◆ Required work: Search the entries for the word "icon" and pull out each line that has it.

---------- Data records ----------

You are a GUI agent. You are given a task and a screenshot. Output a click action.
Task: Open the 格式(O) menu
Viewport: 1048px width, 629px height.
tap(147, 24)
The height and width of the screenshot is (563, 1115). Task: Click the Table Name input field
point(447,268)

----------
---------- Data records ----------

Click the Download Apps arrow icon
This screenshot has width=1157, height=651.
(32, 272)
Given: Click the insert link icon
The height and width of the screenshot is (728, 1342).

----------
---------- Data records ----------

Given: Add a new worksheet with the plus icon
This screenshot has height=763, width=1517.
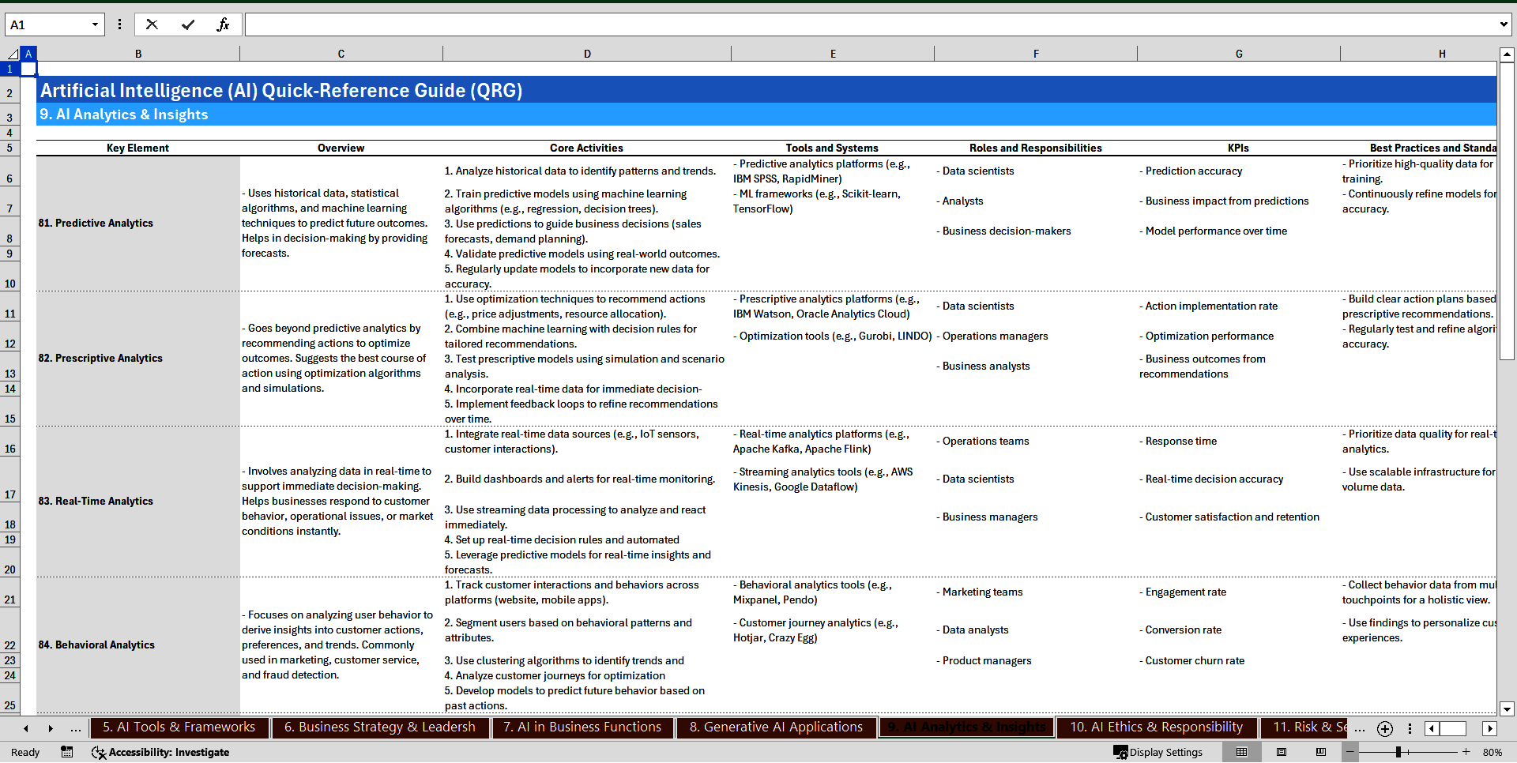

----------

◆ Answer below:
Click the Download Apps arrow icon
Given: Click the insert link icon
Given: Add a new worksheet with the plus icon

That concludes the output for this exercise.